Working as the only human barista at a coffee shop catering to the magical is a tough gig on a good day. Bailey Gardener has few options. She can either keep spiking drinks with pixie dust to keep the locals happy, or spend the rest of her life cleaning up the world’s nastiest magical substances. 

Unfortunately for her, Faery Fortunes is located in the heart of Manhattan Island, not far from where Police Chief Samuel Quinn works. If she’d been smart, she never would have agreed to help the man find his wife. 

Bailey found her, all right—in the absolutely worst way possible. 

One divorce and several years later, Bailey is once again entangled in Chief Quinn’s personal affairs, and he has good reason to hate her. Without her, he wouldn’t be Manhattan’s Most Wanted Bachelor, something he loathes. Without her, he’d still be married. 

If only she’d said no when he asked her help, she might have had a chance with him. While her magic worked well, it came with a price: misfortune. Hers. 

When Quinn’s former brother-in-law comes to her for help, he leaves her with a cell phone and seventy-five thousand reasons to put her magic to the test. However, when she discovers Quinn’s ex-wife is angling for revenge, Bailey’s tossed in the deep end along with her sexiest enemy.

Review:

This is one of the more disappointing books I’ve read lately, since I think it could have been so good! Instead it is too over the top and unfocused. If Blain had had an editor that was willing and able to sit her down and say, “You’ve abandoned your plot in favor of all this sarcastic silliness and it’s not working,” this book could be five-star worthy. Because Blain really can write. But what the reader is actually given is a good start, and then inconsistent plotting, almost no world-building, little to no character development and far, far, far too much snarky repartee. Repartee (as much as I love it) is supposed to enhance a story, not be the sole content of a book! 
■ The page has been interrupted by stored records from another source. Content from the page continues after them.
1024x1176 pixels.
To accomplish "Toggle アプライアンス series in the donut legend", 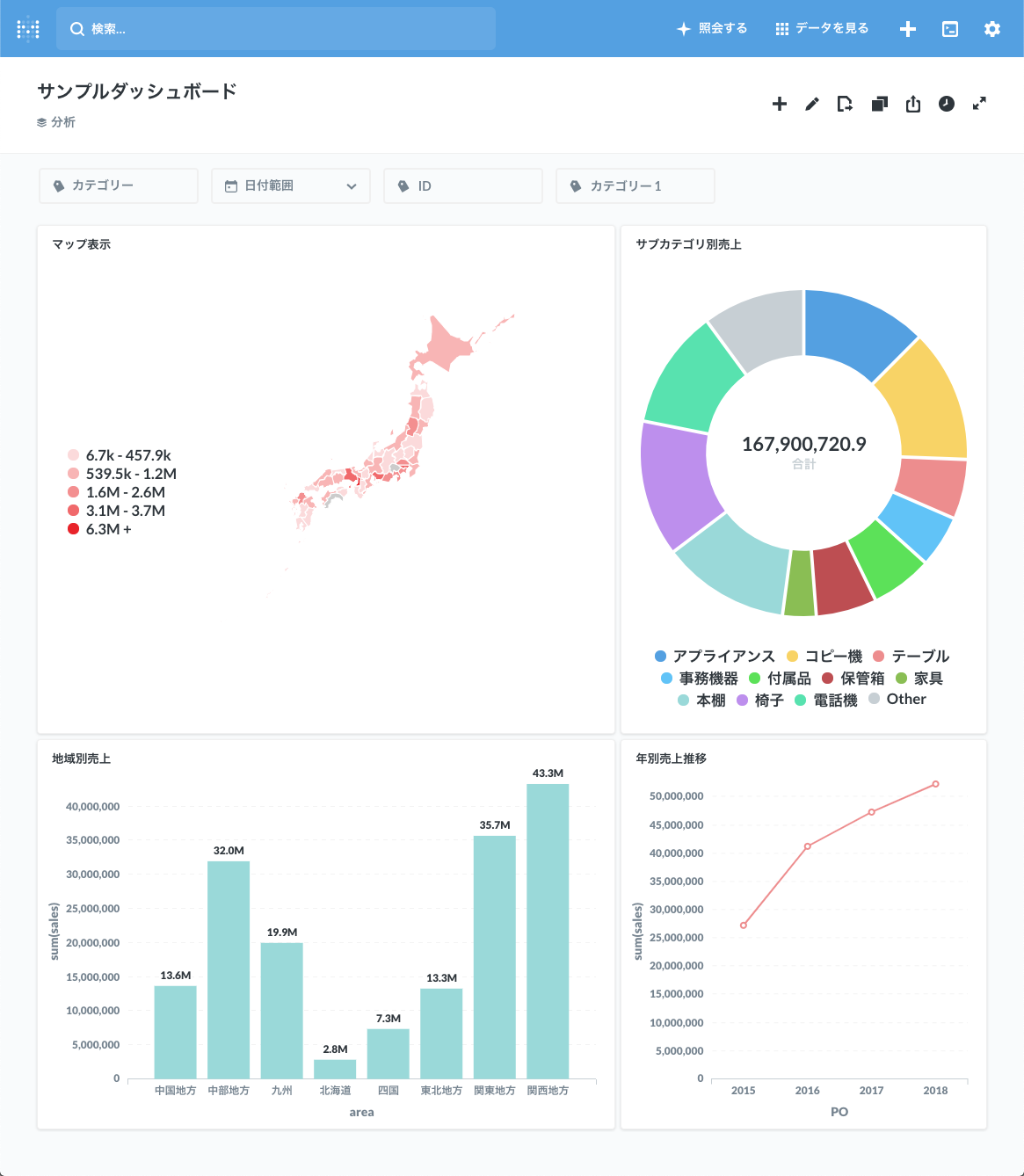I will coord(723,656).
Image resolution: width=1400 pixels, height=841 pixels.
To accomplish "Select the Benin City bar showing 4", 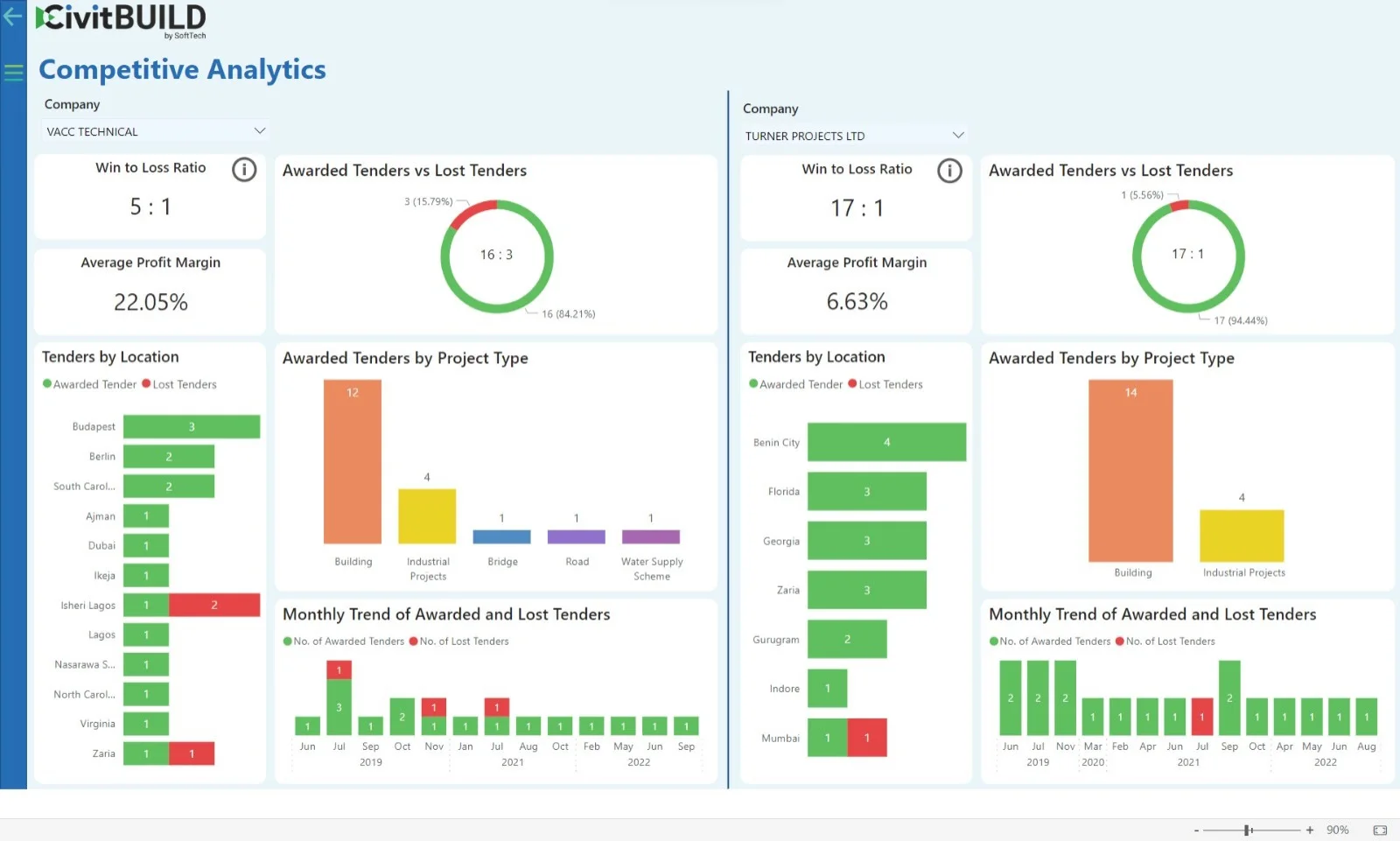I will (x=886, y=442).
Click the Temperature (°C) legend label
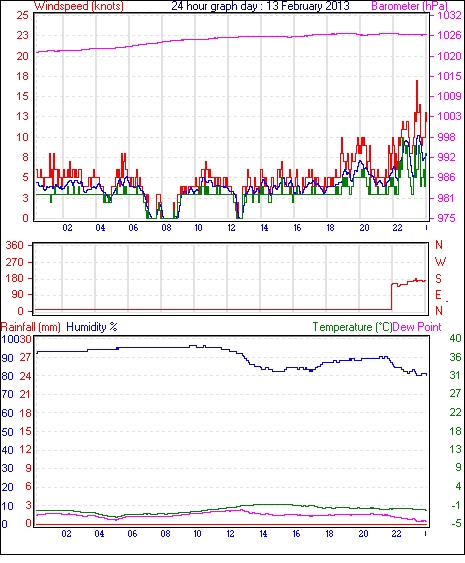The height and width of the screenshot is (563, 465). coord(352,327)
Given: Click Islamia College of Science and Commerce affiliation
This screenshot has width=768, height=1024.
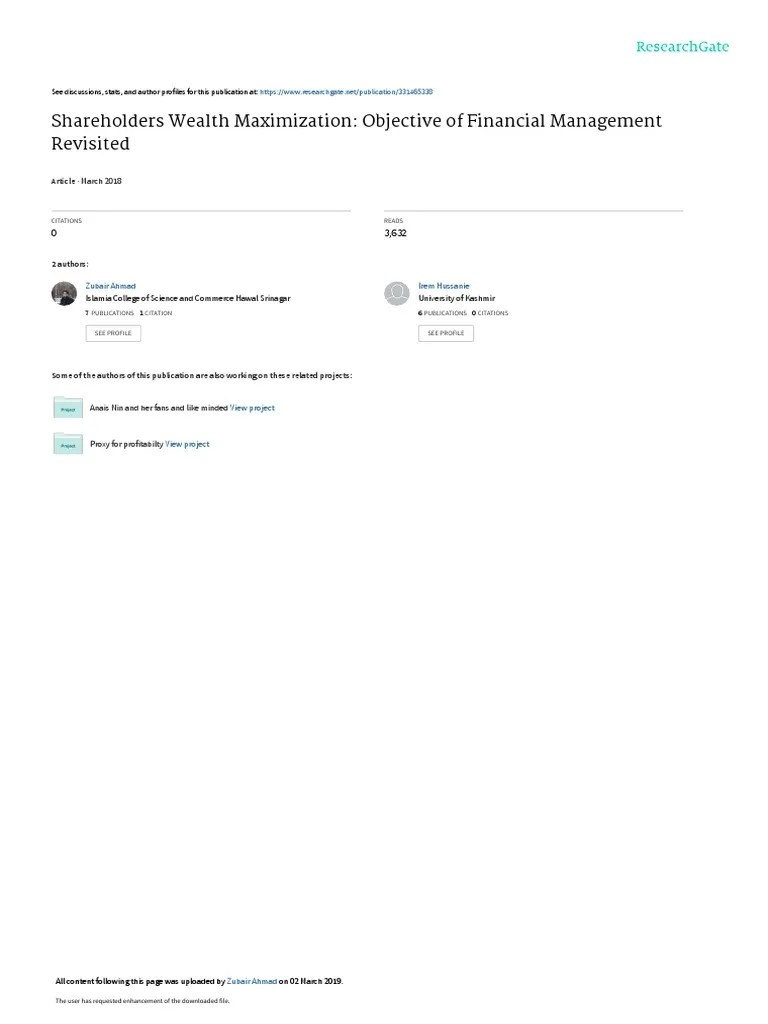Looking at the screenshot, I should [x=188, y=298].
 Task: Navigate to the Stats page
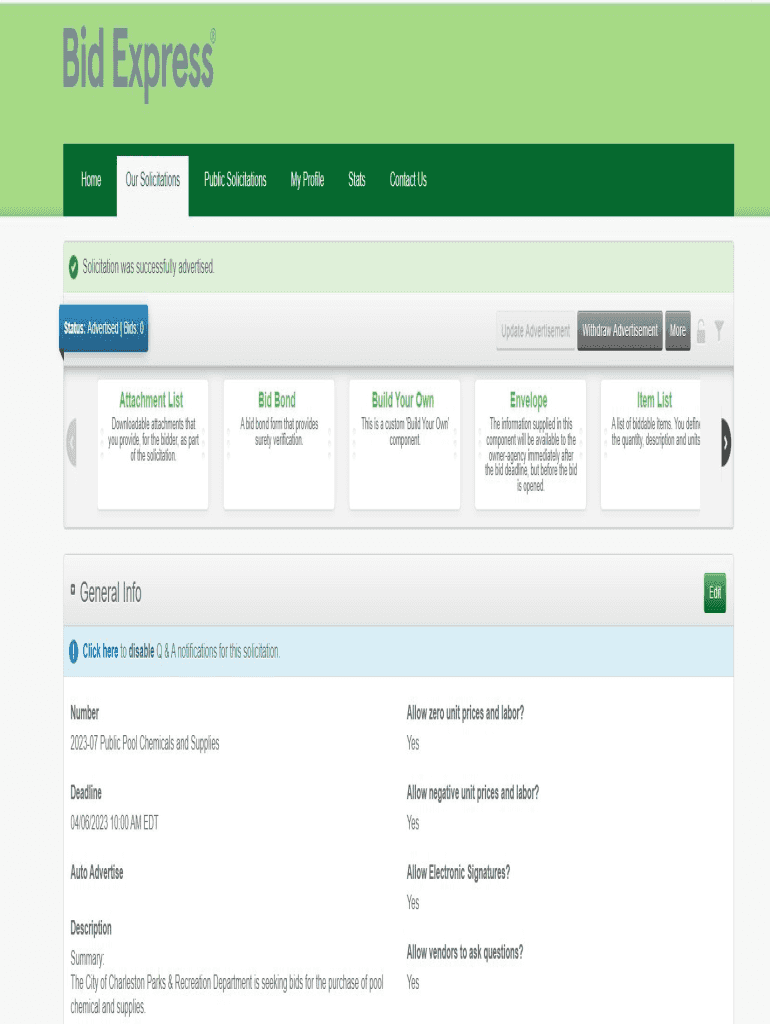(356, 180)
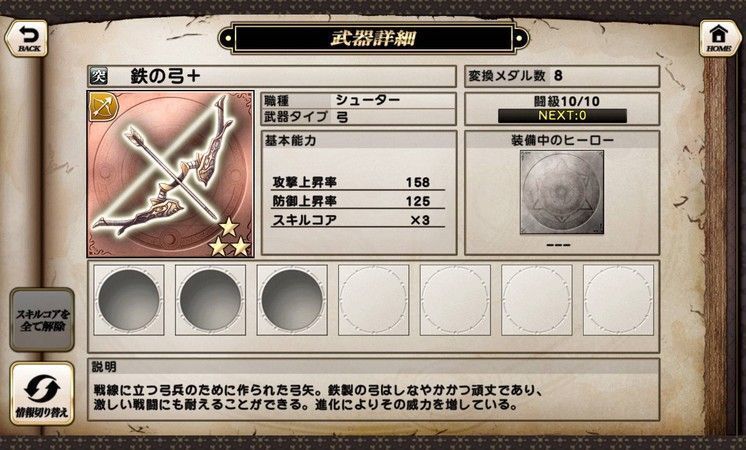Open the equipped hero portrait placeholder

562,192
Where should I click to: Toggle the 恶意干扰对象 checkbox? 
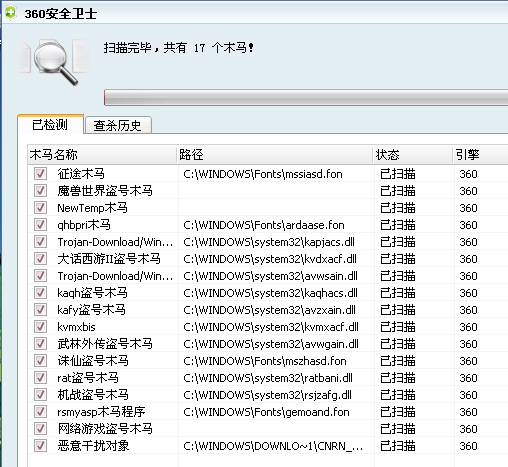coord(40,446)
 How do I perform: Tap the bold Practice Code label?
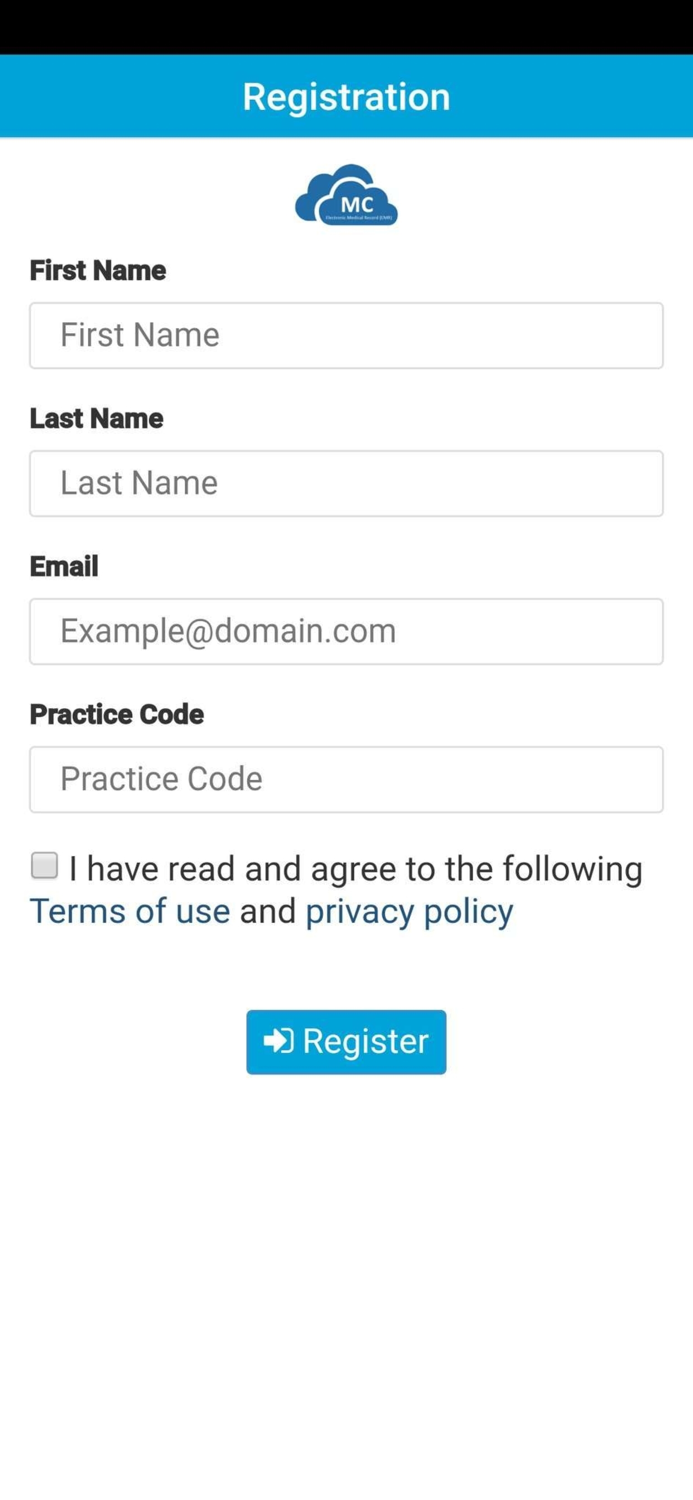click(117, 714)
What’s more, I don’t think a lot of it held together. We’re told Bailey is unsociable and has no friends. But we see that she does just fine in society and has a whole lot of people who obviously care for her. We’re told she hates Quinn and he hates her, but it’s immediately obvious that neither is true and Bailey would have to be a lot stupider than she’s present to not realize this. Etc. Etc. Etc. 

All in all, I wanted so much more than this book delivered. I want what this book promised. I want what this book had the potential to be.